Is it illegal to drink or have open containers of alcohol in public?
- Revellers hoping to enjoy a glass of champagne at a New Year’s Eve picnic should double and triple check the state and council laws that regulate the public consumption of alcohol, because they vary significantly around the country.
- NSW, Victoria, Tasmania, South Australia, ACT and NT all permit the drinking of alcohol in public places, except areas that have been declared ‘alcohol-free zones’.
- In Queensland and Western Australia, there is a blanket ban on drinking or possessing open containers of alcohol in public, unless the area has been designated as a ‘wet area’ in Queensland or the relevant authority has given permission in WA.

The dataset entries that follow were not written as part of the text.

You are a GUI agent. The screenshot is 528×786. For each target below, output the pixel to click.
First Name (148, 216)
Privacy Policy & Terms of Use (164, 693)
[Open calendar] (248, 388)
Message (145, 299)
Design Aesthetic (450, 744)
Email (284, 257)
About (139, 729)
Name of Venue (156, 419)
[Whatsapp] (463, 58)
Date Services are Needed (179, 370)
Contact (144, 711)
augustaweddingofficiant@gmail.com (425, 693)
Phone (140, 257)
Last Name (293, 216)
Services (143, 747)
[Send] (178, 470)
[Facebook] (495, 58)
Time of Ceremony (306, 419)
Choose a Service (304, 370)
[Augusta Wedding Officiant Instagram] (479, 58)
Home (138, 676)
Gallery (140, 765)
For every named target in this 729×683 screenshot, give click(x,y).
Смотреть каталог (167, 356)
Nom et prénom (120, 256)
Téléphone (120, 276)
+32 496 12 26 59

- Fines for public consumption of alcohol also vary significantly from state-to state.
- Victoria is at the lower end of the scale, where officials simply direct people to stop drinking, seal their containers or dispose of their alcohol.
- SA, WA and NT are at the higher end of the scale, with maximum fines of $1,250, $2,000 and $15,400 respectively. Additionally, entire communities are dry in the Northern Territory.
What is a public place?
- The legal definition of a ‘public place’ varies between each state and territory, but a general rule of thumb is that a public place is any area that is accessible to the general public.
- Public places usually include footpaths, roads, parks, beaches, shopping centres, libraries and public transport, unless the state government or local council has declared otherwise.